Meg on Dealing with Those who Scold You
An anonymous benefactor put a rather scalding letter with their opinion of me on my doorstep today in view of all my children. Please if it was you I beg you not to do the same to the next person you find fault in. If your goal is to publicly shame others think how that would feel if others did it to you. I have been through hell and back and will make it through this battle but please respect the feelings of others.

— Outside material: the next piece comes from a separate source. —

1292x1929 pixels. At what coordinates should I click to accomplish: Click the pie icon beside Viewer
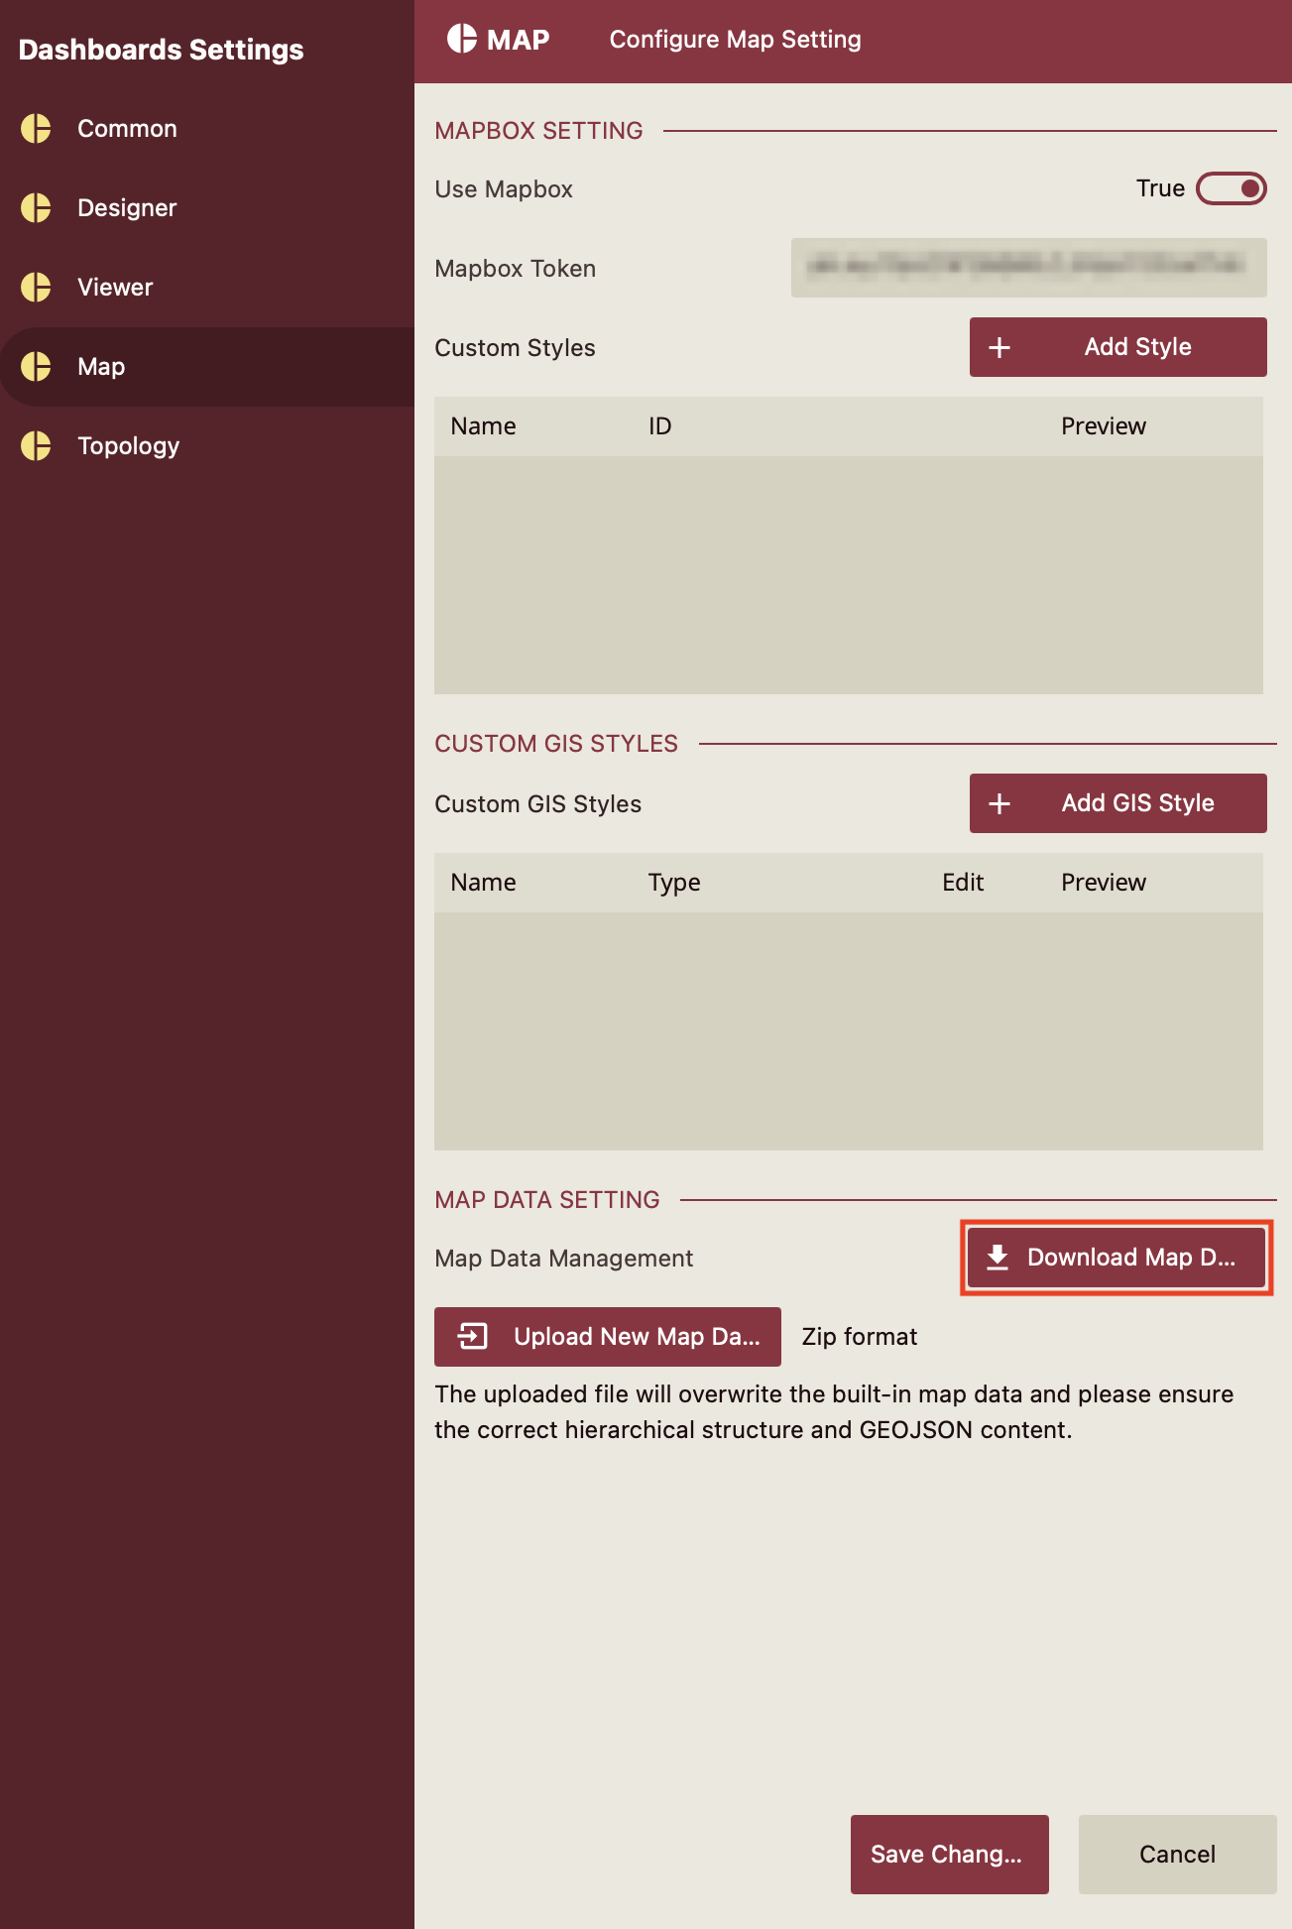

Meg on the challenge of living with a terminal illness, 2019
Five Feet Apart is being ripped to shreds by many in the CF community. I have not seen it nor read the book but I will tell you one thing. My parents raised me to believe I could do and be anything I set my mind to. I was valedictorian, sterling scholar, and had numerous other accolades throughout the years because of this. I even achieved my lifelong dream of being a writer and a mom simultaneously. But I also felt the beast inside me. My teenage dreams were of the boys who helped me when I couldn’t breathe at school or boys who took me dancing because they knew I loved it and then held me up toward the end when my lungs were on fire. I married one of those boys. My heart belongs to the one who sent me heart bamboo when I was in the hospital for Valentines Day our senior year of high school, who half carried me home from a CF fundraiser I hosted, and who talked with me on a hike about the frustrations of insurance long before he knew he would share that burden someday. The amount of times I pictured a guy holding my hand in the ICU is proof that relationships are a little different when you have CF. I am glad someone is talking about it. Are there probably some things wrong with the story? Sure, but it’s high time the world has a window to our struggle. It’s not just a fight to breathe. It’s a fight for the right to a semi normal life in a non-ordinary way. It’s a fight to feel you deserve love and a fight to cherish the moments you have with the ones you love. It’s making decisions that may shorten your life because in the end you want to say you lived, not just survived.